In order to move in the best way in the aquatic environment (mainly), fish have developed a series of fins, with different functions, some of them are:

dorsal fins: Located in the back area, its main function is to provide stability and maneuverability.

caudal fin: Located in the queue, its function is to promote swimming.

anal fins: Located ventral to the anus, its function is stabilizing.

pectoral fins: Located behind the gills, its main function is stabilizing, although there are interesting modifications of these fins (as in the case Sailfish).

pelvic fins or ventrales: Ventral to the pectoral fins.

CIRCULATORY SYSTEM

Fish have a closed circulatory system with a heart that pumps blood through a single circuit through the body. Blood from the heart to the gills, of these to the body, and finally returns to the heart. In most fish heart consists of four parts: venous sinus, the atrium, ventricle and bulbus arteriosus. Despite consist of four parts, the heart of the fish consists of two cavities located in series, an atrium and a ventricle. The sinus venosus is a thin-walled chamber that receives blood from the veins of the fish before allowing it to flow to the atrium, a large muscular chamber and serves as a unique address compartment which directs the blood into the ventricle. The ventricle bag is a thick-walled muscular pumping charge to the heart. The ventricle contracts and pushes the blood to a large tube called arteriosus bulb. At the end of the opposite side, arteriosus bulb meets a large blood vessel called the aorta, through which blood flows into the gills of fish.

EXCRETORY SYSTEM

Like many aquatic animals, most of the fish excrete waste nitrogen as ammonia. Part of their excretions diffuse through the gills into the surrounding water. The rest is expelled by the kidneys, excretory organs that filter waste from the blood. Kidneys help fishes control the amount ammonia in their bodies. Saltwater fish tend to lose water because of osmosis. In saltwater fish, kidneys concentrate garbage and leave the body as much water as they possibly can. In the case of freshwater fish, the situation is reversed and water tend to get continuously. The kidneys of freshwater fish are specially adapted to pump large amounts of urine diluida.Algunos fish have developed specially adapted kidneys that change their function, allowing them to move from freshwater to seawater.

NERVOUS SYSTEM

Central Nervous System

Compared with other vertebrates, fish generally have a small brain in relation to body size, about one fifteenth of the cerebral mass bird or mammal of a size similar.Sin however, Some fish have a relatively large brain, such as the fish and sharks family Mormyridae, whose brains cerebral ratio and body mass similar to birds and marsupials.

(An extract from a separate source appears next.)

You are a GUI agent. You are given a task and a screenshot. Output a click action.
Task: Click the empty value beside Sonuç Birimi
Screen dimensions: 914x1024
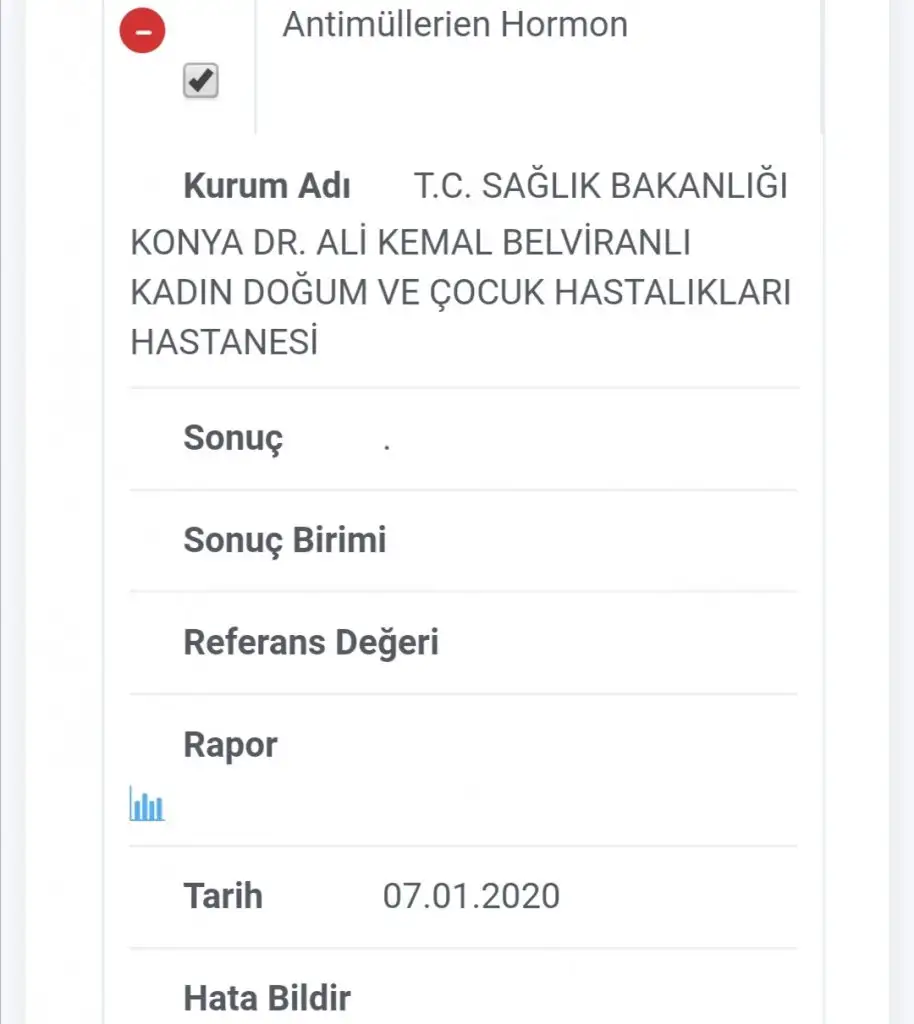tap(590, 540)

The brain is divided into several regions. On the front are the olfactory lobes, a pair of structures that receive and process signals from the nares through two olfactory nerves. The olfactory lobes are more developed in fishes that hunt primarily by smell, as hagfish, sharks and catfish. After the telencephalon olfactory lobes or forebrain is, bilobular structure in fish smell particularly concerned.

Connecting the forebrain to the midbrain is the diencephalon (in the diagram adjacent, this structure is below the optic lobes and therefore not visible). Diencephalon performs various functions associated with hormones and homeostasis. The pineal gland is located just above the diencephalon. This structure performs many different functions, including light perception, maintaining heart rate and control of pigmentation changes.

The midbrain contains the two optical lobes. These lobes are larger in species that hunt with view, such as rainbow trout and cichlids.

The hindbrain is particularly involved in swimming and balance. The cerebellum is a structure monolobular usually large and usually more large brain part. Hagfish and lampreys have relatively small cerebella, but instead the elephant fish is highly developed and apparently related to its electrical capacity.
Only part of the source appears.